# Portage Lakes Bass Masters looking for a couple of boaters



## lakeslouie (Jan 11, 2006)

We are an affiliated group that features just 6 club qualifiers for anglers of the year, and have an end of season championship. We have two divisions, boaters and co-anglers (right now our co-angler div. has a wait list). Each compete within their own division. Boaters maintain control of their boats all the time and receive a boater fee from their co-angler. Our tournament fees are low at $10 and $5 for Big Bass. Within this framework is the option to affiliate and advance to upper level Regional, State, and National events. The affiliation is with OBF, TBF, and FLW. This is separate from the club schedule and has an opportunity for 3 more State and National level championships. So you get the same camaraderie and good times as you would with probably any other club, but with fewer events and low costs, with the option to advance further than the club, if you want to. Our weigh-ins will be live streamed on our Portage Lakes Bass Masters Live FB page.

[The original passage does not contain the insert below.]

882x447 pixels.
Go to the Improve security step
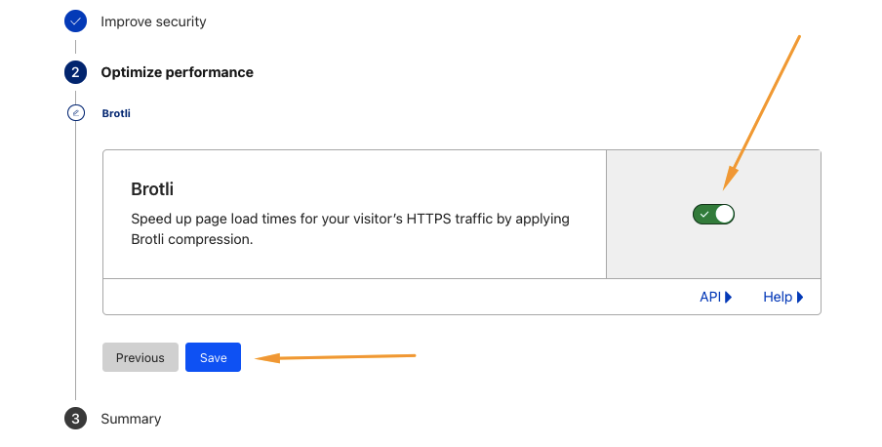click(x=153, y=20)
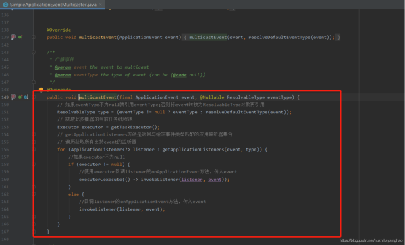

Get signed up and watch events live.
Club schedule is: Mosquito on April 30th, Berlin on May 21st, West Branch on June 12th, Black River (Lorain) on July 17th, Portage on August 14th, and Sandusky Bay on Sept. 11th. Club Championship at Portage on Oct 9th. Optional affiliation schedule is OBF Regionals at Black River (Lorain) on July 23rd, OBF State Championship at Sandusky Bay on July 9th and 10th. TBF National Semi-Finals at Sandusky Bay on Sept. 17th and 18th.
*For further information contact: Aaron McCoy at: [email protected] or Louie Kunkle (after March 20th) at: [email protected] *
If the above has piqued your interest, send me an email with your phone number and we will follow up with an additional form with more info (costs etc) then follow up with a call to spend time answering all your questions about the finer details about the club and it's operations. Thanks


> > PS Our BB Opens are in a few weeks at Portage Lakes on March 27th and April 3rd. Flyer posted on another thread.


----------



## rustyhooks42 (Aug 22, 2011)

Sounds fun!


----------